Can they actually do that? I thought there was a limit of 3 microops per
cycle.

Mitch Alsup

unread,
Feb 16, 2004, 2:56:32 PM2/16/04
to
"Matt Taylor" <pa...@tampabay.rr.com> wrote in message news:<hffXb.112034$fH2....@twister.tampabay.rr.com>...

> "Iain McClatchie" <iai...@truecircuits.com> wrote in message
> news:45022fc8.04021...@posting.google.com...
> > Matt> The only parts running 10 GHz are the double-clocked ALUs. The L/S
> > Matt> hardware and caches are only running 5 GHz.
> >
> > Are you absolutely sure about that? Is it true of both Northwood and
> > Prescott? The implication is that the current 3.2 GHz machines do just
> > 3.2 billion loads per second from L1, whereas a K7 at 2 GHz can do nearly
> > 4 billion (maybe 3.5 billion). I had previously been under the impression
> > that the P4 had more L1 bandwidth than the K7.
>
> Pentium-4 can issue one load and one store per cycle, both up to 16 bytes.
> K7 can issue any combination of loads or stores up to two per cycle, both 8
> bytes. This information for the Pentium-4 is given in the optimization
> manual. In my copy (248966-009), it is page 1-22. I don't see a copy updated
> for Prescott yet, but I presume the L/S hardware has not changed aside from
> buffer increases.

Not quite: K7 can issue 3 memory address computations from the schedulers
every cycle, however, only 2 can be processed in the data cache per cycle;
with excess memory references being held in the LS1 until such time as they
can obtain a data cache port.

> -Matt

Mitch

Matt Taylor

unread,
Feb 16, 2004, 6:51:23 PM2/16/04
to
"Christian Bau" <christ...@cbau.freeserve.co.uk> wrote in message
news:christian.bau-162...@slb-newsm1.svr.pol.co.uk...

His numbers do not take into account the TC bandwidth limitation. Prescott
can issue 12 u-ops in 4 cycles, the latency of an L1 dcache access. If you
look at the raw execution bandwidth, both double-speed ALUs can jointly
execute 16 u-ops in that amount of time. Because they are double-speed, they
can execute 8 back-to-back *dependent* ALU ops. The point is that the
schedulers will not be able to keep the execution units full because the
latency of the L1 cache is too high.

-Matt

Matt Taylor

unread,
Feb 17, 2004, 2:12:30 PM2/17/04
to
"Iain McClatchie" <iai...@truecircuits.com> wrote in message
news:45022fc8.04021...@posting.google.com...
> Matt> Pentium-4 can issue one load and one store per cycle, both up to 16
bytes.
>
> Meaning???
> - Two agen units, one for loads, one for stores, can both calculate
> addresses at the same time. Clearly the store will hold off writing
> data into the 16KB SRAM until graduation. Seems reasonable, but it
> means that the primary cache bandwidth isn't necessarily better than
K8
> unless you use SSE loads/stores.

That came out of the PDF describing Williamette and Northwood. I checked
today, and the PDF has been updated for Prescott. It still claims one load
and one store per cycle. Some older non-official, non-Intel literature
claims that Prescott now runs the L/S and caches at double-speed, but the
Intel docs don't mention that.

> - The 16KB SRAM can do a 16B read and a 16B write in the same cycle.
> Seems doubtful.

<snip>

I spent several days looking for an answer on this point, and I could not
find any information at all. However, point (d) in figure 2-2 on page 2-32
says that a 16-byte STLF must be 16-byte aligned. In AMD's implementation, I
don't think that matters. A movdqa simply issues a pair of 8-byte loads.
Perhaps Intel does the same and the manual is wrong; I don't know.

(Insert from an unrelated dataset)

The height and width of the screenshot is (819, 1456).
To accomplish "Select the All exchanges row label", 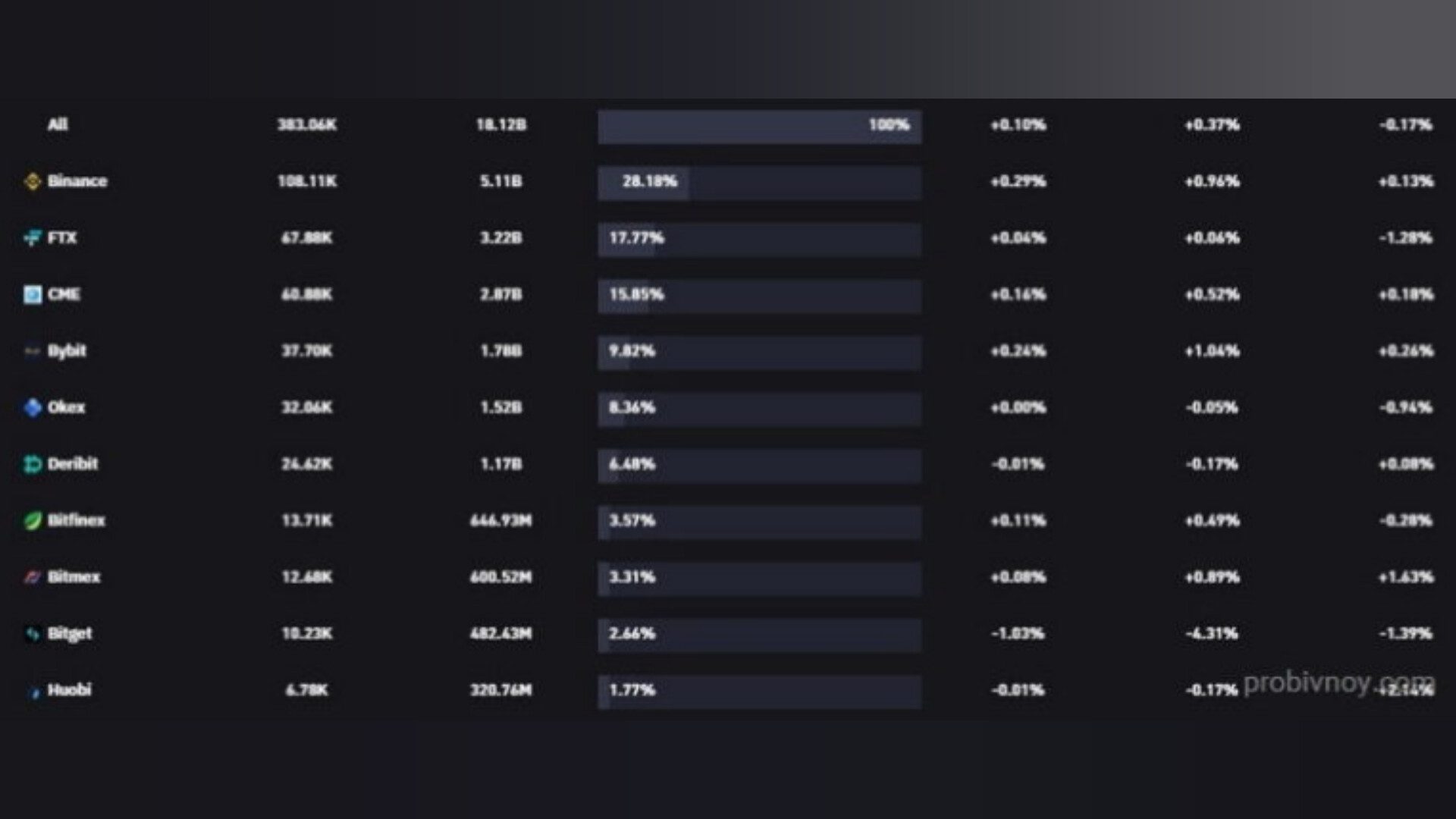I will (58, 124).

> Matt> I have heard rumors of 64-bit extensions in Prescott to compete with
> Matt> Opteron. If that is true and x86-64 takes off, then the cache
latency
> Matt> will be mitigated.
>
> Huh? Do you mean the L1 Dcache latency won't matter so much because
> with 16 registers there will be a lot fewer memory ops?

Yes, although that is an overstatement of what I think. On a processor with
7 effective registers, 4-cycles to the L1 cache is an atrocity. Even with
hand-tuned assembly, there is no way to completely hide that latency most of
the time. I find myself frequently lacking only 1 or 2 registers for live
variables. On Prescott, I will pay dearly for that. On "Prescott-64" I more
frequently will be able to keep all live variables in registers and avoid
that penalty. That also gives me more freedom to schedule loads earlier
since there will be less contention for the L/S.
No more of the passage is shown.